MBSEがいまいち浸透しない理由
10年ぐらい前からMBDの発展型の一つとして、
システムズエンジニアリングを取り入れたMBSEの話がでていますが、
いまいち現場に浸透していないと感じています。
MBSE・・・Model-Based Systems Engineering
私も数年前にSysMLを使用したMBSEの導入検討をしたことがありますが、
複雑な制御システムを開発する現場に、適用するのが難しいと感じております。
※ここ数年は調査してないので、もし変化あるようでしたら教えてください。
適用が難しい原因とは?
MBSEの実績を見ると、独立したシステムに適用できた例はチラホラ見つかります。
ただ、大規模システムに適用した事例は少なく、
ステークホルダーが少ない、関係部署が少ない、ECUの数が少ない等といった
ある程度の範囲が絞られた条件下で成功しているようです。
では、範囲が広がると、なぜ適用しづらくなるのか?
私の見解としては、日系企業の組織構造によるものだと思います
日系企業の組織構造の何が問題なのか?
日本の製造業の一番の強みとしては、品質が挙げられますが、
これは量産開発工程での現場における改善サイクルによるものだと思います。
極端に言うと、上流のシステム設計工程でイマイチなものがアウトプットされても
下流の量産開発工程で、この改善活動により、それなりの品質が良いものが作れてしまいます。
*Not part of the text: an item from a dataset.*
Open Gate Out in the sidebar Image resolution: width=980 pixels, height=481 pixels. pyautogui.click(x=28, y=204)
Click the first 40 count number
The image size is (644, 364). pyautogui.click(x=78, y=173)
SOP、SOSが決まっている日程で、その日程を守り、作りきる力はとても凄いことだと思いますが、
一方、それにより現場の力が強くなっています。
例えば、量産制御開発工程では、部署がECU毎に分かれていますが、
そこに開発を強く推進できる優秀な人が集まりやすく、
また部署(チーム)間の垣根もあるため、開発情報が共有されづらい状態となっております。
この状況でMBSEを適用としても、情報も少なく、
部署間に垣根があるため、システム的な目線で開発することはとても難しい状況だと思います。
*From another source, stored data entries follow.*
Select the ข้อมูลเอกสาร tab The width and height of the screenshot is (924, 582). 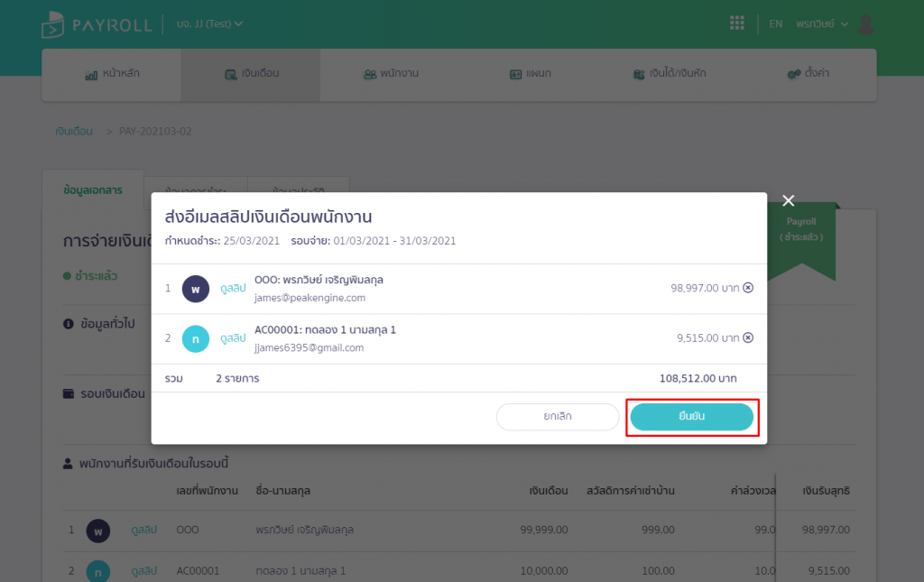[93, 190]
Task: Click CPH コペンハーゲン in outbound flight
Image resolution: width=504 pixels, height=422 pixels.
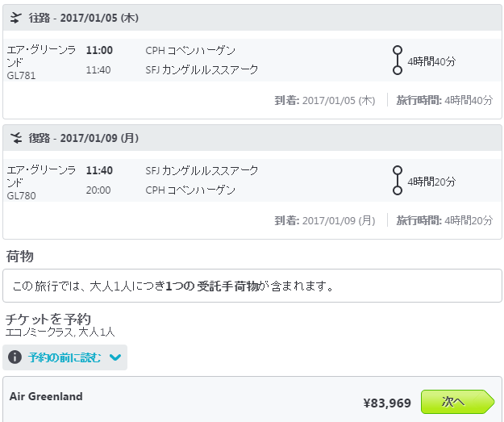Action: pos(190,51)
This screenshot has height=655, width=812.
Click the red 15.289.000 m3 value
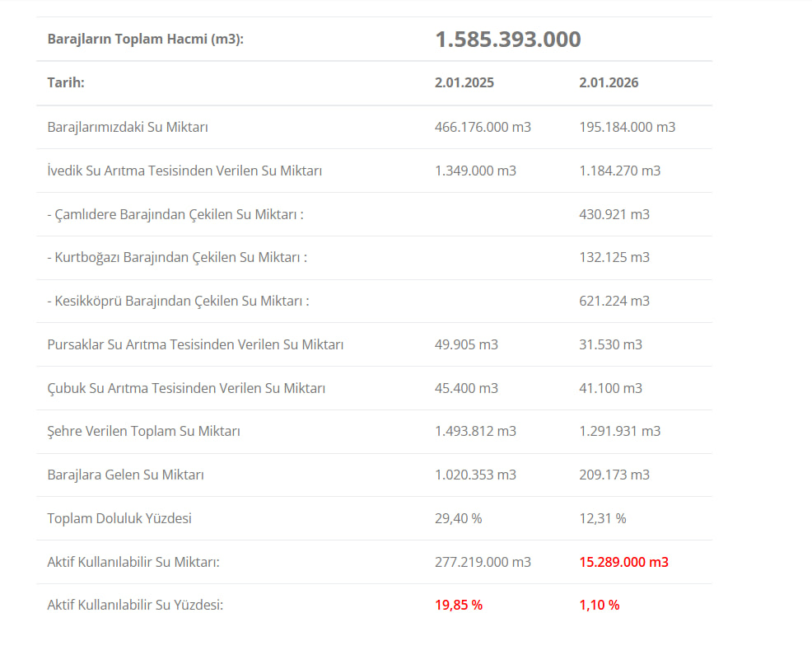[x=623, y=562]
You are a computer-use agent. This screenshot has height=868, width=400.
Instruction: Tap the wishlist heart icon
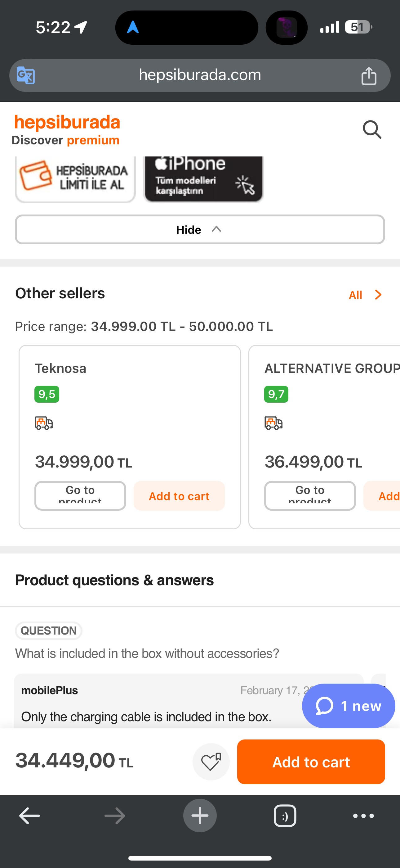click(211, 762)
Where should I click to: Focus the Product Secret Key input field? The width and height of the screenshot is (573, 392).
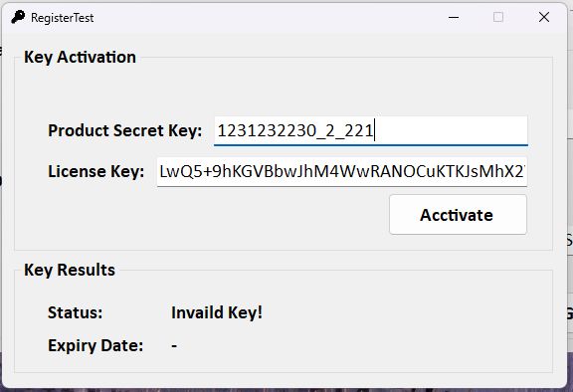(370, 130)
毎年、情報共有が目標になっている部署とか、ありますよね、、、
他方、欧州の開発スタイルを聞くと、システム部署の権力が強く、
システム部署に依頼をしないと、各ECUの開発ができない状況らしいです。
また、下流工程に行けば行くほど、単純作業のワーカーとしての要素が強く、
如何にルーティン作業、自動化に出来るのかといったところに着目しているようです。
そのため、効率的な開発スタイルで、新しいものを生み出せる力があるようにみえます。
ただし、微妙に品質が悪かったり、締め切りを守らないという欠点は残りますが。。。。
まとめ
このように欧州とそもそも前提条件が違うため、
手法としてのMBSEやSysMLだけ導入を考えると、導入が難しいのは当然の結果になります。
では、どうすれば良いのか?
基本的には欧州の文化を取り入れて、システム設計に主眼を置いた組織構造へ
部署の再構成が必要と思っていますが、、、、、
大企業では色々なしがらみがあるため、厳しいかなと思っています。
ただ、日本の製造業を強くするためにはMBDやMBSEといった開発手法論だけではなく
組織論を深めていく取り組みが必要だと感じています。
また考えが纏まれば記事にしてみます。